Pourquoi me suis-je battu, s’interroge donc Smiley lors de sa conversation avec Guillam ? Pourquoi, dans le cadre particulier de l’opération Windfall, avoir « sacrifié un excellent agent et une femme innocente au nom d’une cause dont le monde se souvient à peine ? ».  Il ne se demande pas si la fin justifie ou justifiait les moyens, mais si les actions  accomplies au service d’une idée ou d’un engagement (avec leur lot de vies sacrifiées, de liens humains saccagés, et parfois de désordres internationaux) avaient un sens.

Le Carré se montre là au meilleur de sa forme, préservant, comme dans ses romans des années soixante-dix, les ambiguïtés et sondant les abimes de l’incertitude morale. Puis l’écrivain des romans plus récents, engagé, attaché à certaines convictions, reprend la main et fait dire à Smiley : « Tout ça c’était pour l’Angleterre, alors ? […] Mais l’Angleterre de qui ? L’Angleterre de quoi ? L’Angleterre isolée, citoyenne de nulle part ? Je suis un Européen […] Si j’ai eu un idéal hors d’atteinte, c’était de sortir l’Europe des ténèbres dans lesquelles elle se trouvait pour l’emmener vers un nouvel âge de raison. Et je l’ai toujours ».

Ah, ça alors ! Un George Smiley anti-Brexit ! Le Carré « conteur » (c’est ainsi qu’il aimerait qu’on se souvienne de lui), écrivain des temps finissants, des problématiques géopolitiques et humanitaires désespérantes, prend donc ardemment un nouveau parti un peu dépourvu de panache et d’éclat, sauf dans sa formulation : maintenir l’Angleterre dans l’Europe. Mais c’est comme cela qu’on l’aime politiquement, Le Carré, en ironiste désespéré et nostalgique – fort conscient des pièges de la nostalgie et du désespoir – se déclarant pro-européen d’une Europe anti-May et anti-libérale.

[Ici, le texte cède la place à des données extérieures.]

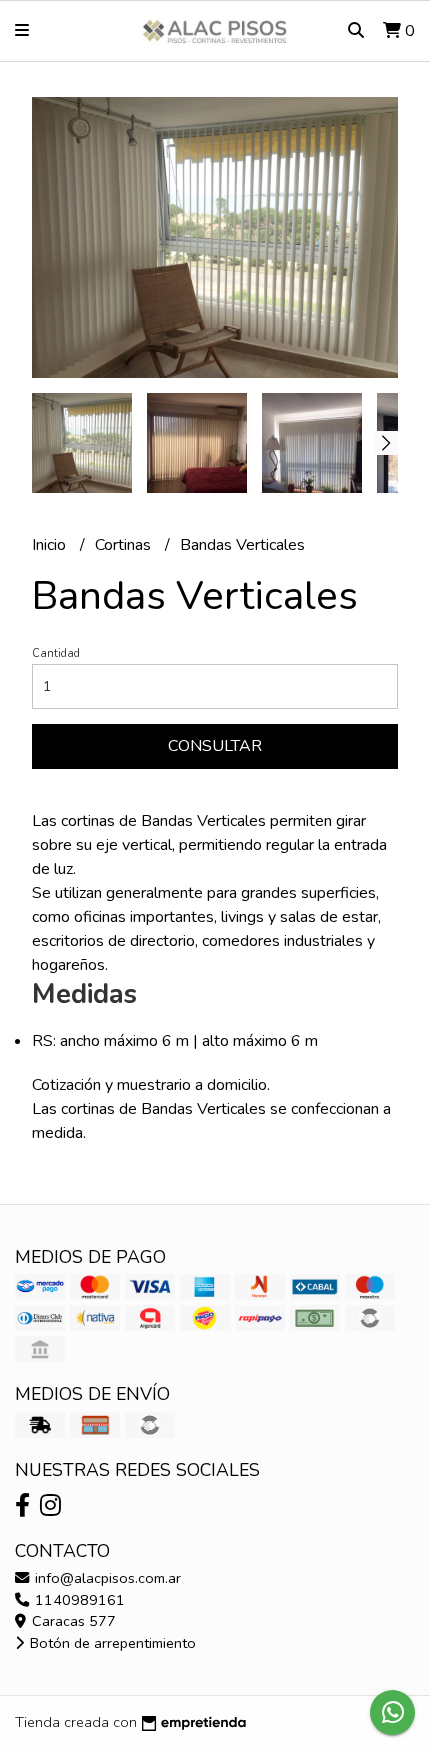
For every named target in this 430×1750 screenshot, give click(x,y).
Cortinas (125, 545)
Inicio (51, 545)
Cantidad (56, 653)
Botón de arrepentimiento (111, 1643)
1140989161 (78, 1600)
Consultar (215, 746)
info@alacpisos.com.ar (106, 1578)
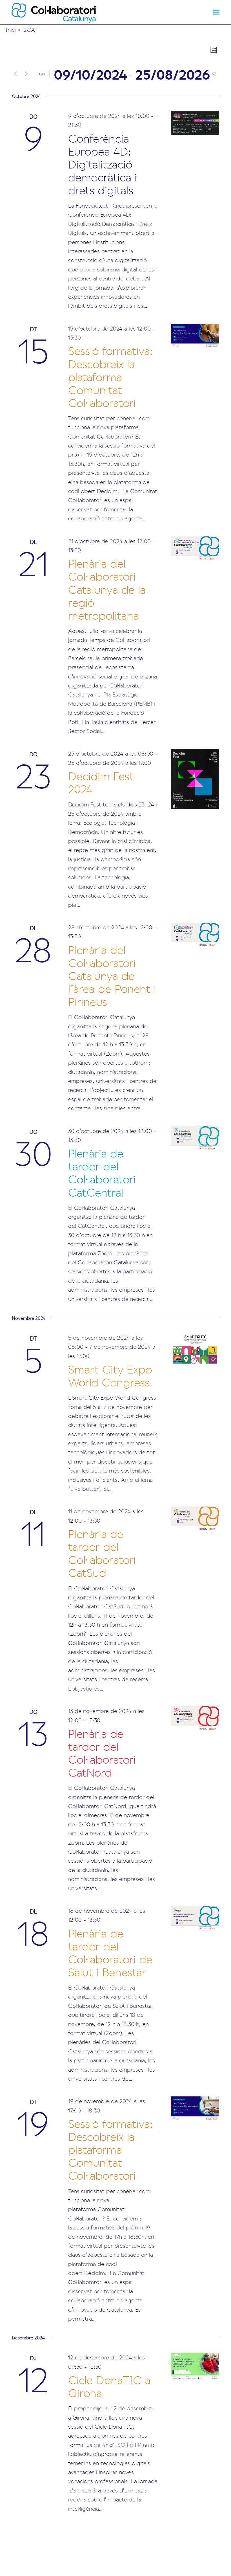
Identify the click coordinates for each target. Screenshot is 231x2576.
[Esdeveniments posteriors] (26, 74)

  1. Les Cahiers de l’Herne publient un numéro spécial John le Carré (33 €) qui contient une vingtaine de textes de le Carré lui-même (préfaces, entretiens…) et une trentaine d’articles critiques.  Parmi les contributions, on peut citer celles de Jérôme et Paul Bleton (sur le roman d’espionnage), William Boyd (pour une étude précise de l’écriture de Le Carré), Jean-Pierre Morel (sur Karla, le « double » de Smiley).